Task instructions :: Every record below is to be retyped exactly, with any pictures left out.

Stored data ::

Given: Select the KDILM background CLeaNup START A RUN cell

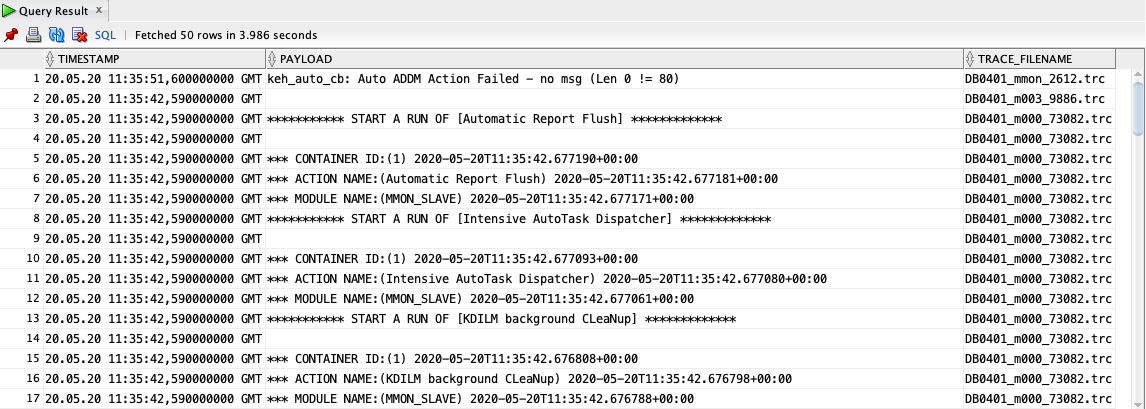Looking at the screenshot, I should tap(502, 319).
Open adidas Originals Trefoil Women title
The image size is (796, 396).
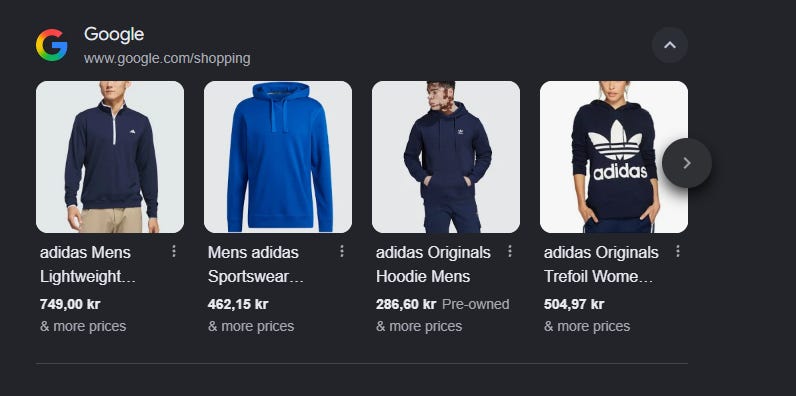coord(601,265)
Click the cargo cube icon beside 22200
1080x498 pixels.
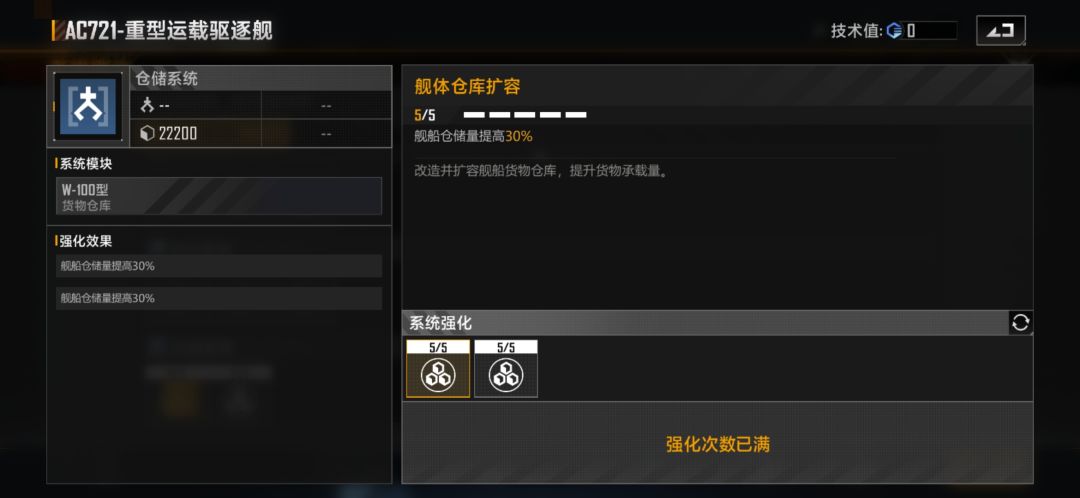click(147, 134)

Problem solution ::
Given: Select the KDILM background CLeaNup START A RUN cell

Looking at the screenshot, I should tap(502, 319).
Open adidas Originals Trefoil Women title
The image size is (796, 396).
coord(601,265)
Click the cargo cube icon beside 22200
1080x498 pixels.
click(147, 134)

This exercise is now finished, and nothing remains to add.